Party conference season is a soporific month of rolling news for those not engaged in the UK political scene.
It ended this week. The final act being the Prime Ministerial address at his party’s shindig.
According to the major tabloid The Sun’s managing editor, Stig Abell, the delegates exhibit a downbeat feel. They apparently feel handcuffed that their left wing opponents have an inbuilt advantage the way the electoral boundaries remain stubbornly drawn and can stymie their lust for power with just 35% of the national vote.
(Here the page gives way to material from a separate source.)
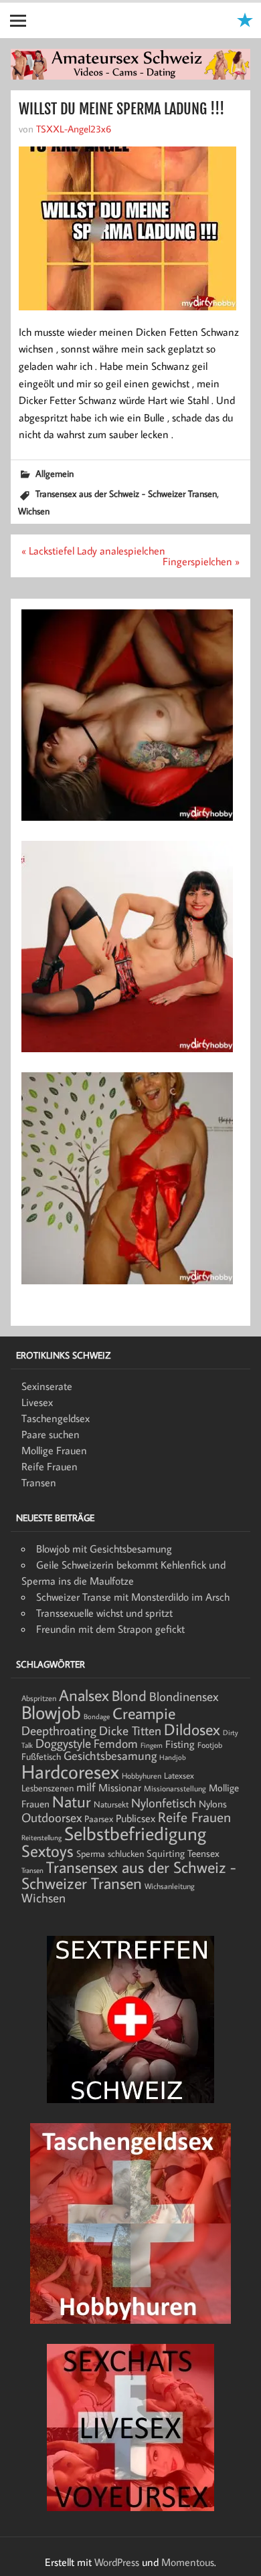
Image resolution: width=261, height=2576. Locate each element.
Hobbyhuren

The prospect of many more years back in the frustrating wilderness after the 2015 poll as the Opposition then spends money the country does not have on issues that you should never just throw money at with gay abandon and hands over final say-so on anything and everything to the unmerited of Brussels looms large, so it seems.
They are in desperate need of an injection of hope from their leader.
His big speech to the faithful was timed for 11am.
This got me thinking. I was in an office thousands of miles away from Blighty when last week’s turn was similarly on. And it was around the same timing.
I checked up on itineraries, and it seems all the big guns do their thing in the last slot of the morning, immediately before lunch.
In addition, can it be coincidence that the democratic showpiece that should be the envy of the world – PMQs, or Prime Minister’s Questions – takes place for half-an-hour each Wednesday from noon?
The message from the elected elite is clear.
You have a keynote, make it just prior to lunch.
I did wonder as to how this came about.
Is it a “proven” time at which mankind is at their most alert?
Have all other options been tried, with post-lunch universally outlawed as the “graveyard” slot, and any later renowned as losing attention due to homeward bound clock watchers, and any earlier in the morning the juices simply haven’t got going?
In whichever case, if it’s the policy of those in power, maybe it should be ours in the Sales furnace too?